Department of Human Movement Science, State University of Minas Gerais, Campus Ibirité, MG, Brazil.
Pontifical Catholic University of Minas Gerais, Belo Horizonte, MG, Brazil.
Department of Health and Exercise Science, University of Oklahoma, Norman, Oklahoma.
Federal University of Goiás, Goiania, GO, Brazil.
University of Brasília, Brasília, DF, Brazil.


Ferreira-Júnior, JB, Benine, RPC, Chaves, SFN, Borba, DA, Martins-Costa, HC, Freitas, EDS, Bemben, MG, Vieira, CA, and Bottaro, M. Effects of static and dynamic stretching performed before resistance training on muscle adaptations in untrained men. J Strength Cond Res XX(X): 000-000, 2019-This study evaluated the effects of dynamic and static stretching (SS) performed before resistance training on biceps femoris hypertrophy and knee flexor strength gains in untrained young men. Forty-five untrained young men (age, 21.2 ± 0.5 years; mass, 72.2 ± 5.6 kg; height, 178 ± 1 cm) were randomly assigned to 1 of the 3 groups: (a) 80 seconds of SS (n = 14); (b) 80 seconds of dynamic stretching (DS, n = 13); or (c) control group (CON, n = 18) in which subjects performed no stretching before exercise. Both SS and DS were performed before resistance exercise.

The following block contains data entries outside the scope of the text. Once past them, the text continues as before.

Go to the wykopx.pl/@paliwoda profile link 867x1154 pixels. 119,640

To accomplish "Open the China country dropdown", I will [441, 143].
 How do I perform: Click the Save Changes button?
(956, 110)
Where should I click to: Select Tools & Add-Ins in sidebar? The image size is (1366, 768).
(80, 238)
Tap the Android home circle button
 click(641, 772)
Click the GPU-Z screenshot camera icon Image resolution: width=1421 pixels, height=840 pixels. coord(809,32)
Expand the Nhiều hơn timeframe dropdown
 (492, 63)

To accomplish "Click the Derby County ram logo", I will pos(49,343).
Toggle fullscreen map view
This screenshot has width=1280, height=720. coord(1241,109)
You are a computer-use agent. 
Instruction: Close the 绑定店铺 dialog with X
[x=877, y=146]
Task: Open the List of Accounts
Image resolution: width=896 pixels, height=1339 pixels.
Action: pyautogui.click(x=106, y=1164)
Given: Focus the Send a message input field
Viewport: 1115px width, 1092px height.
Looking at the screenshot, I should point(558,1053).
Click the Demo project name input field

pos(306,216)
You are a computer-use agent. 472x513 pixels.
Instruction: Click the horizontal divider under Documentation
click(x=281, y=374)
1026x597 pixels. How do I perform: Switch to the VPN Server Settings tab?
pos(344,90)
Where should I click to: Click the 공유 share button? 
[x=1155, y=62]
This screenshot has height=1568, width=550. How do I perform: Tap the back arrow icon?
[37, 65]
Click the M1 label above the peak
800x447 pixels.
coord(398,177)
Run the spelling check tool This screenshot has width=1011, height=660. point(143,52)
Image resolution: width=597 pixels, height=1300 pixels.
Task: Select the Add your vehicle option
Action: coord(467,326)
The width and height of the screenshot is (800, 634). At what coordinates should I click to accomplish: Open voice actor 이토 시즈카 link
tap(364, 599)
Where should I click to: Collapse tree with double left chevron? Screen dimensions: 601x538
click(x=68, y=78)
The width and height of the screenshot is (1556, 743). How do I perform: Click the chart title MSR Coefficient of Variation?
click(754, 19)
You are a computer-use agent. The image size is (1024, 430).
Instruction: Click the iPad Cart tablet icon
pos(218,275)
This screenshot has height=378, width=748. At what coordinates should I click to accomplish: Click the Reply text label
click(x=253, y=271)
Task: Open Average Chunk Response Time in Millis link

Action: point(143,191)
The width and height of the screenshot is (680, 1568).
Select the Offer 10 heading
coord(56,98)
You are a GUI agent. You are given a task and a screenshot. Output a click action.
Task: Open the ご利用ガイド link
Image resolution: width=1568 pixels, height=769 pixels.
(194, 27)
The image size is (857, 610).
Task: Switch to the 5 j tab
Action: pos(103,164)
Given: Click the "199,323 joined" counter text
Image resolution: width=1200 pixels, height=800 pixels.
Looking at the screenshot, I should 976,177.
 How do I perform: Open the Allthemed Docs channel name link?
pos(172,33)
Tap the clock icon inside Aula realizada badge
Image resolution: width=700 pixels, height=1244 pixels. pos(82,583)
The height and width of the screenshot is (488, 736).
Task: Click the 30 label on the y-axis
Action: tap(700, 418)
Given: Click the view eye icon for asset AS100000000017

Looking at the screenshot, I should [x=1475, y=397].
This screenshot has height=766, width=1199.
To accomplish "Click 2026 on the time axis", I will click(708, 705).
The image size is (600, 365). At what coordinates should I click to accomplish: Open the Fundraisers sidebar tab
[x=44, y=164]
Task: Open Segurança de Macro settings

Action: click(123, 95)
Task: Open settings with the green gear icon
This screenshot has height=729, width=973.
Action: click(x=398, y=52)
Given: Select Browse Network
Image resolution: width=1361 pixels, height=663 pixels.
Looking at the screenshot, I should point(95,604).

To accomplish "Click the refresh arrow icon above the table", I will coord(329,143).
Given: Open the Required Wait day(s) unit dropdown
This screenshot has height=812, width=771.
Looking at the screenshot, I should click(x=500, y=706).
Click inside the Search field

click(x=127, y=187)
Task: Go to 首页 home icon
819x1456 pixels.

Resistance training consisted of 4 sets of 8-12 repetition maximum of seated leg curl exercise 2 days per week for 8 weeks, with a period of at least 48 hours between sessions. Unilateral biceps femoris muscle thickness (MT) and maximal isometric strength (MIS) of the knee flexors were measured 1 week before training and 1 week after the last training session. There were significant increases in MIS (SS = 13.9 ± 10.3 kgf; DS = 10.2 ± 13.1 kgf; CON = 12.7 ± 7.6 kgf; p < 0.05) and MT (SS = 6.0 ± 3.5 mm; DS = 6.7 ± 4.1 mm; CON = 5.7 ± 3.0 mm; p < 0.05) with no significant differences across groups (p > 0.05). Additionally, all groups demonstrated moderate effect sizes for MIS (1.27-1.4), and DS was the only group that had a large effect size for MT increases (DS = 2.18; SS = 1.35; CON = 0.92). In conclusion, 80 seconds of SS and DS did not induce any additional muscular adaptations to resistance training in untrained young men.